Шрифт:
Закладка:
Дописывая, зачеркивая и начиная снова, я то и дело прерывался, чтобы пролистать журнальные подшивки. Какой тут сон! Многие мои коллеги не слишком любили эту часть работы. Их больше увлекали погони и стрельба. Я же считал ее крайне нужной. Меня завораживают поиски намека в анализе преступлений. Огонька, отблеска в тумане. Когда подспудно ты уже видишь очертания картины, но нужно «направить свет», чтобы увидеть все ясно и целиком. Иногда таким образом мне удавалось найти ответ на уровне не интуиции даже, а чутья – натренированного повседневной работой. Читал я и изводил бумагу, пока не кончился керосин в лампе. Напоследок еще обвел фразу «больные убеждены, что осуществляют преступления в пользу какого-то блага». Уже устроившись на ночь на своей узкой кровати, я лежал, уставясь в окно, пока небо за стеклом не посветлело.
32. Разговор у метро
Встал с тяжелой головой. Во сне, точнее, в полудреме, соседка Али по квартире, Ирина Львовна, угощала меня пирожками из фабричной столовой. Они резко, удушливо пахли одеколоном. Его подливал и подливал в тарелку Вася Репин. Тесто хрустело на зубах, как стекло, но я ел с удовольствием. А Ирина Львовна повторяла ласково: кушайте, кушайте!
На общей «кухне» я отвлек Репу от похождений авантюристов со стульями:
– Вася, скажите, а эта соседка Али, Ирина Львовна, как она вам?
– Тетка она хорошая, только не в себе маленько. Муж ее обижал. Бывало, и дрались. А ушел, она слегла. Вот и пойми! Но мужской пол не жалует. Алю стережет как цепная. Дверь затворить в Алину комнату – ни-ни!
Он нехотя отодвинул журнал, видно увлекся, но тут и вправду накипело.
– Аля, – тут уши у него загорелись, – как она там живет! Не знаю. Львовна эта все драит и драит комнаты их, место пользования опять же. Одно в комнатах несет то уксусом, то хлором, как в больничке. И все она злится, бывает, как я топчу. А я ж всегда обстучу ботинки, ты знаешь… Что ни возьми, у меня не так! Вот даже одеколон, что ты мне отдал, Але разонравился. Ну, может, я переборщил… Но думаю, это все Львовна. Внушает ей!

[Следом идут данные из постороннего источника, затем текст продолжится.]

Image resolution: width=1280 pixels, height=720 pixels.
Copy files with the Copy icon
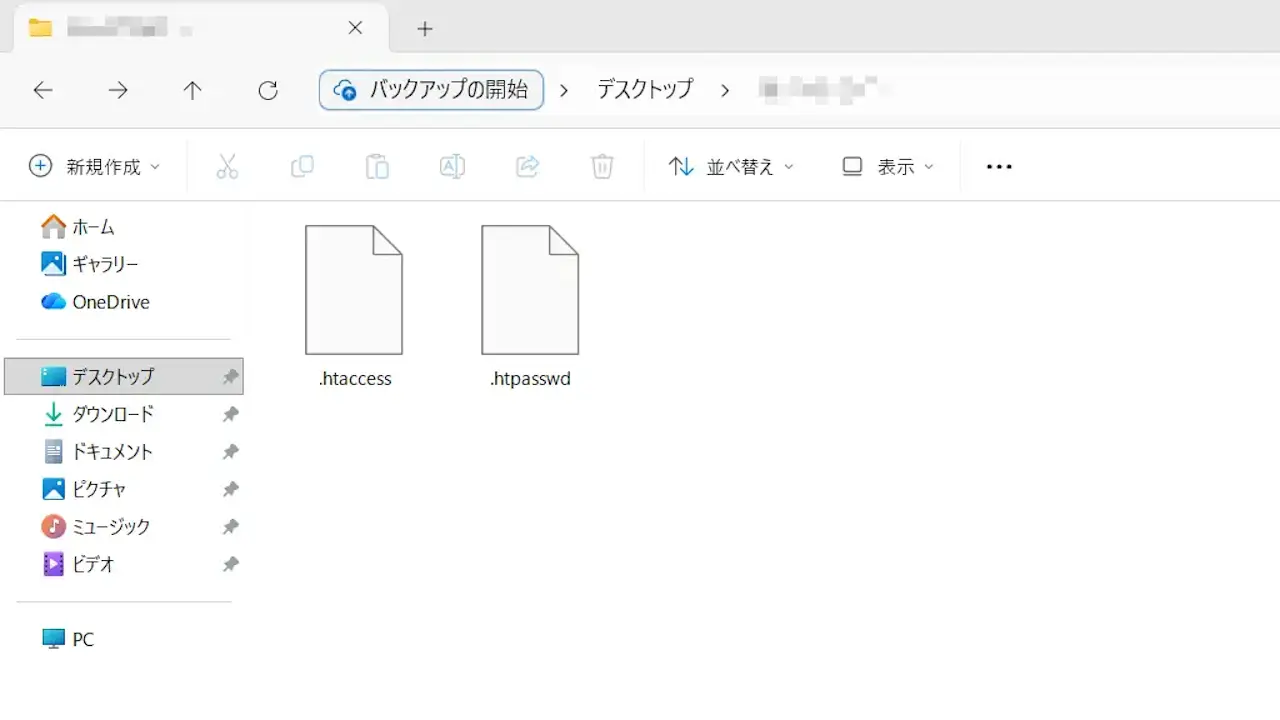coord(302,166)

Помыкает, что делать, а что нет!
Он вдруг поднялся, немного смущенно одернул пиджак.
– Все же думаю я жениться, Егор. С теткой договорюсь, сумею убедить в Ростов Алю отпустить, а там – пойдем, запишемся!
– Может, пока не спешить, Вася?
Он насупился.
– Это уж мы решим.
Весь длинный день в клинике во время дежурства я слышал шорох страниц своих записей, статей. Они настойчиво переворачивались в моей памяти, мелькали в голове моменты, отчеркнутые карандашом. Бессонная ночь давала о себе знать. В строчках и параграфах было то самое, ключевое. Оно трепыхалось на краю сознания, дразнило, всплескивало и уходило. Раз, едва мне показалось, что я ухватил эту мысль, – меня окликнули, сбили… Суета и непрерывная рабочая беготня на время вытеснили все другие размышления. Может, поэтому уже поздним вечером я вдруг понял, что нужно делать. Все, что мучило столько времени, наконец встало на свои места. Я был сосредоточен, пока собирался, машинально отвечал на вопросы Репы. Спокоен, когда подходил к месту стройки метро.

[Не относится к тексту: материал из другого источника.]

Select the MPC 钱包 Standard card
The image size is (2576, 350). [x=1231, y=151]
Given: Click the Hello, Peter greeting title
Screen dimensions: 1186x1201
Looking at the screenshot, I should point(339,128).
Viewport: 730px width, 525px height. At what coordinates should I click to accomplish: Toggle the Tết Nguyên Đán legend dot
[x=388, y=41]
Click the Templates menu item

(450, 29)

Улица, на которой шло строительство вестибюля новой станции, была перекопана. Плакат «Позор белоручкам и лодырям, которым чуждо строительство метро!» совершенно вымок от дождей, фамилии тунеядцев расплылись. Стройку огораживал дощатый забор. За ним гремели машины, голоса, торчал скелет какой-то строительной техники. Вокруг сновали рабочие с тачками, дымили дизелем грузовики-полуторки. Бывший муж (мужья, жены, пасынки – какое-то семейное, черте его дери, дело) Ирины Львовны работал здесь, на стройке метрополитена. Задиристый, лысый как колено, тощий, со следами застарелого пьянства на лице, в бесформенной брезентовой куртке, из кармана торчит замызганная кепка. Он долго отнекивался. Я наконец нашел подход – сунул денег, на «поправку здоровья», как он отметил, пряча их в карман брюк, подвязанных веревкой. Кивнул – отойдем. Отдалились от грохота.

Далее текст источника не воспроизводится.